Copy all the lines below, requests included, and add -39 to every coordinate in the answers. Leave out the pictures.

■ ■ ■ ■

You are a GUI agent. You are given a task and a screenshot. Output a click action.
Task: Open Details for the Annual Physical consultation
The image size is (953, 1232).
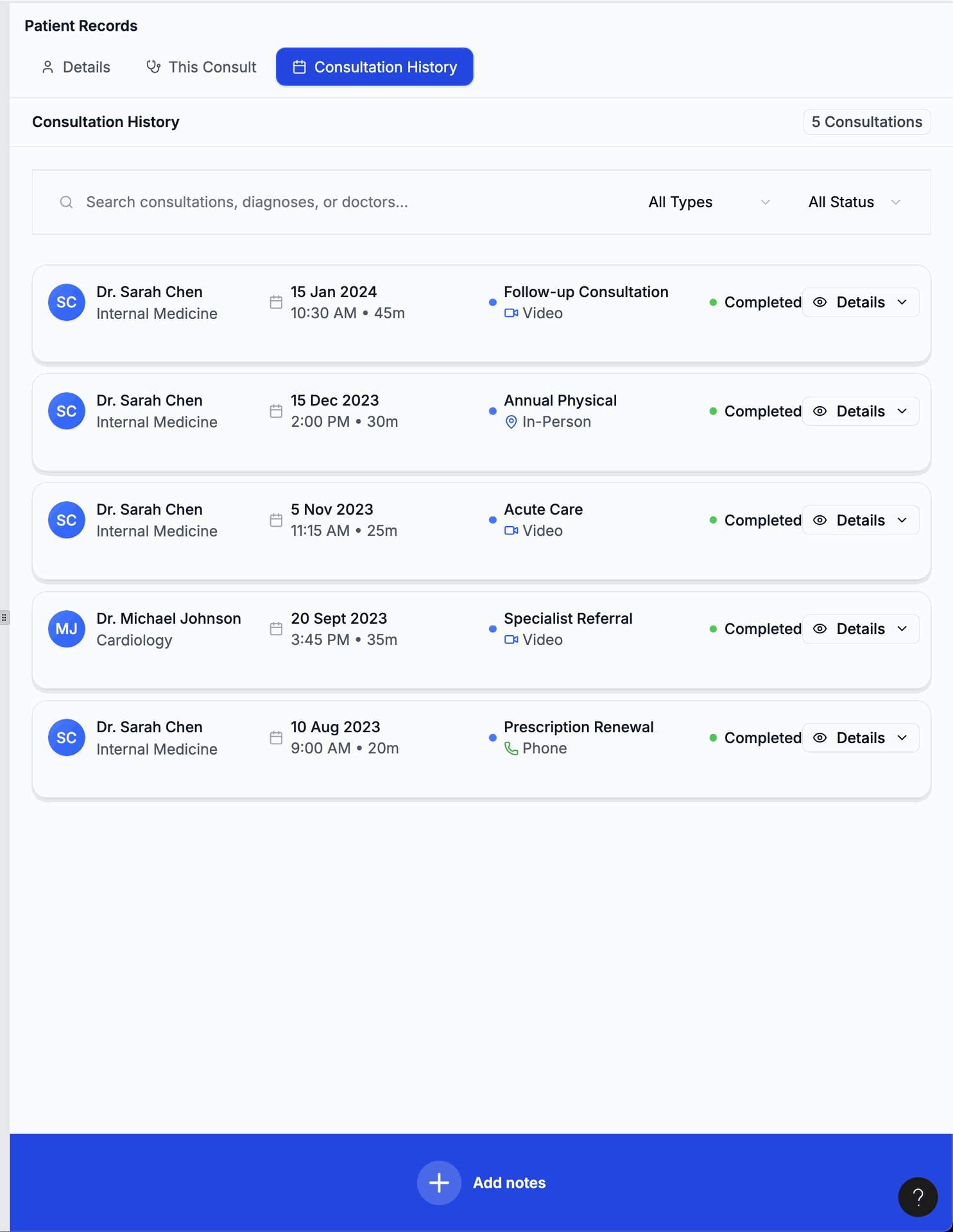point(860,411)

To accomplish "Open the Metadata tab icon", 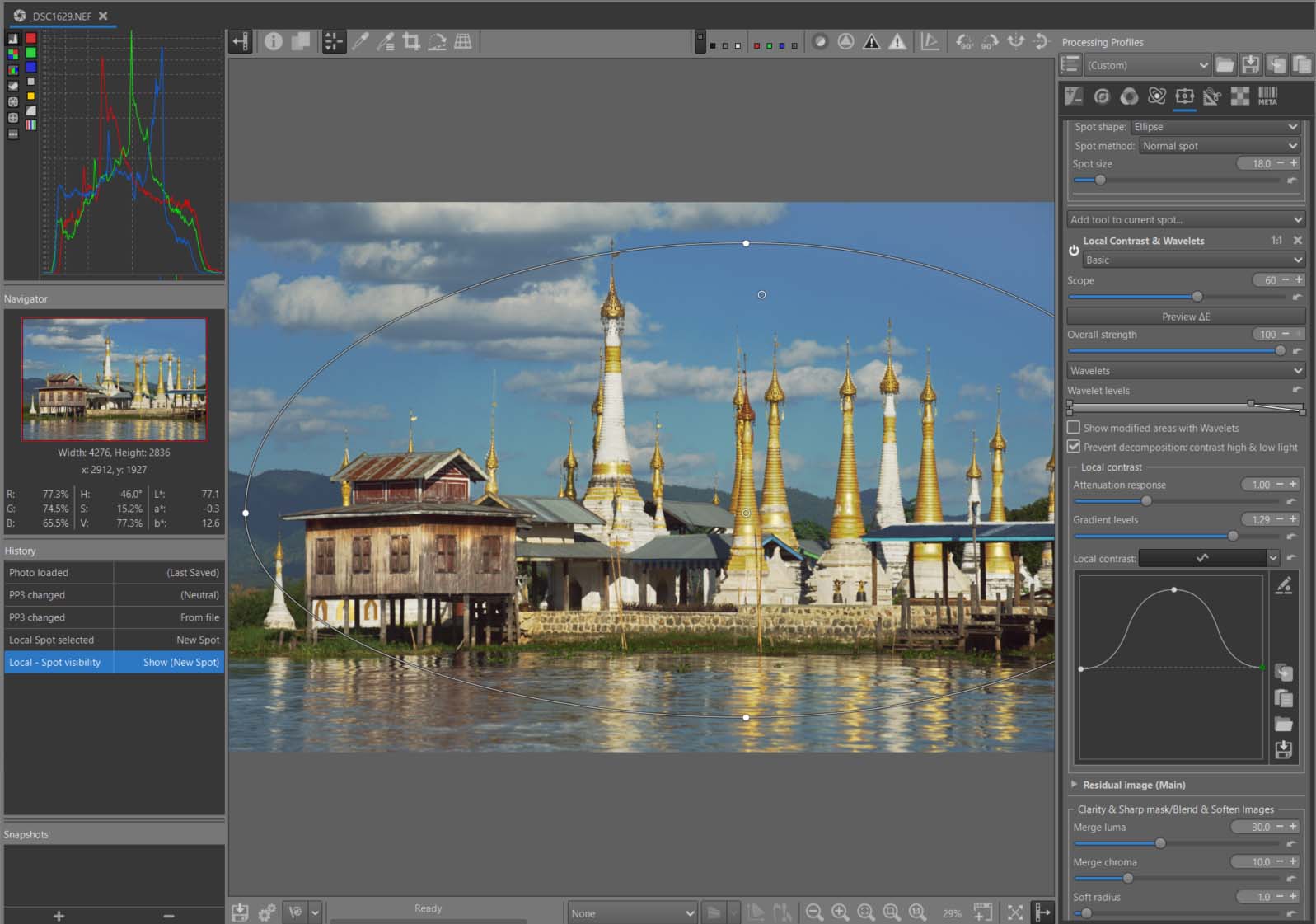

■ ■ ■ ■

**Task solution**
You are a GUI agent. You are given a task and a screenshot. Output a click action.
Task: Open Details for the Annual Physical consultation
The image size is (953, 1232).
point(821,372)

To accomplish "Open the Metadata tab icon", 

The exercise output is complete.